Ich war 22 Jahre alt und steckte noch mitten in meinem ersten Studium (Informatik). Nachdem ich die ersten Studienjahre durch Softwareentwicklung finanziert hatte (die entsprechenden Kenntnisse hatte ich mir im Alter von 14 Jahren schon sehr früh angeeignet) und total fasziniert davon war – sodass ich die eine oder andere Nacht vor dem Rechner verbrachte –, verlor die Sache langsam an Reiz. Jedes neue Softwareprojekt war zwar tatsächlich neu, doch letztlich war es eben doch wieder das Codieren von Software.

Ich verspürte zunehmend das Bedürfnis, etwas Neues auszuprobieren. Warum sollte ich nicht Unterricht in Softwareentwicklung geben? Das wurde zu der damaligen Zeit wesentlich besser bezahlt, und es gab eine große Nachfrage. Also suchte ich mir einen kleinen Trainingsanbieter, und los ging’s. Die Themen waren sehr viel anspruchsvoller als alles, was ich bisher in der Praxis gemacht hatte. Ich werde nie vergessen, wie ich damals bei HP (Hewlett Packard) ein Drei-Tages-Training in objektorientierter Programmierung durchführen sollte: Zu dieser Zeit war das etwas völlig Neues und von mir selber nie praktiziert worden! Ich las mir die Grundlagen durch und das Trainingsmaterial und dachte: „Wird schon werden.“

Nach der Vorstellungsrunde mit den rund 15 Teilnehmern wurde mir angst und bange: Nicht nur, dass sie alle aus einer Abteilung kamen und sich seit Jahren kannten, nein! Jeder Einzelne erzählte mir, dass er seit etlichen Jahren Software programmierte – und das in den letzten ein bis zwei Jahren auch objektorientiert – und jetzt eben noch ein wenig weiterkommen wollte. Totale Panik breitete sich in mir aus! Ich sehe mich heute noch sofort nach der Vorstellungsrunde die erste 15-minütige Pause einläuten – sehr zur Irritation aller Beteiligten. Ich brauchte unbedingt eine Atempause! Ich weiß noch genau, wie ich auf der Herrentoilette vor dem Spiegel stand, mir Wasser ins Gesicht spritzte, meine Arme hob und feststellte, dass mein Hemd unter den Achseln schweißnass war. Die Flucht zu ergreifen schien nahezu der einzige Ausweg zu sein.

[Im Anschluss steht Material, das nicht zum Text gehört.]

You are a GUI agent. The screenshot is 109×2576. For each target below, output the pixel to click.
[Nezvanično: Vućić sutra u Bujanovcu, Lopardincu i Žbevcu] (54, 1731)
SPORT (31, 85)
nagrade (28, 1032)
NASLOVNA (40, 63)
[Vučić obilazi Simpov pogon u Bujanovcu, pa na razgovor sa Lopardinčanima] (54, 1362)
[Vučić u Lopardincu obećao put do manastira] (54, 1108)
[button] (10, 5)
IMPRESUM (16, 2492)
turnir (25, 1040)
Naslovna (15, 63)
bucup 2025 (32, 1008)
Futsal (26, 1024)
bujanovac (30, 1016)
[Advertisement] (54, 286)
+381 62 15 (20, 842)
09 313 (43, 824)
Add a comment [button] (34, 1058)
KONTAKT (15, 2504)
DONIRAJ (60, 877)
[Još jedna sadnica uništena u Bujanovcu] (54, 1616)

Es ging jedoch so aus, wie es immer in solchen Situationen ausgeht: Ich habe die drei Tage überlebt, auch wenn die Nächte darin bestanden, die eingesammelten Fragen und Probleme des Vortages mithilfe einer Unmenge an Literatur abzuarbeiten, um am nächsten Tag wirklichen Mehrwert liefern zu können. Die Teilnehmer waren zufrieden (nicht hochzufrieden, aber es war okay) und ich total stolz und völlig kaputt.

Ich war stolz,

Natürlich folgten dann weitere Trainings dieser Art, und langsam stellte sich Routine ein, sodass es mir auch hiermit irgendwann langweilig wurde (mehr dazu in diesem Artikel).

Wahrscheinlich hat mich diese Erfahrung ein wenig geprägt, und ich wünsche jedem Berater solche Erlebnisse, bei denen sie ihrem Reiz, ihrer Neugier auf etwas Neues einfach nachgeben. Und das im Zweifel auf eine völlig naive Art und Weise! Denn dann haben sie die Möglichkeit zu erleben, wie anstrengend, aber auch wie unglaublich befriedigend (zumindest im Nachhinein) das ist und wie sehr es einen in seiner Entwicklung vorankommen lässt.

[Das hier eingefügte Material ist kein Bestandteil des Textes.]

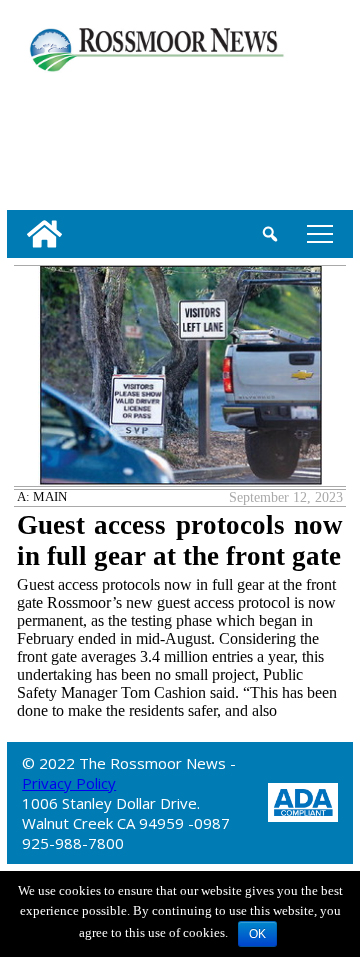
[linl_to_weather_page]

Ich habe diese Form der Weiterentwicklung in meiner Beraterkarriere immer und immer wieder praktiziert: vom Training in die Beratung mit Projektmanagement, in die Prozessberatung, in die Strategieentwicklung, ins Change-Management. Immer wieder heißt es, die erste Feuertaufe zu bestehen, um dann ein unglaubliches Wachstum zu erleben.

Was reizt Sie? Worauf hätten Sie Lust? Legen Sie los – ganz naiv! Naivität ist nicht Unreife, sondern Unvoreingenommenheit und damit eine Chance! Doch Vorsicht: Je länger Sie darüber nachdenken, desto mehr Gründe werden Ihnen einfallen, warum Sie die Finger davon lassen sollten. Darum: Machen Sie sich mutig ans Werk, ohne zu viel darüber nachzusinnen!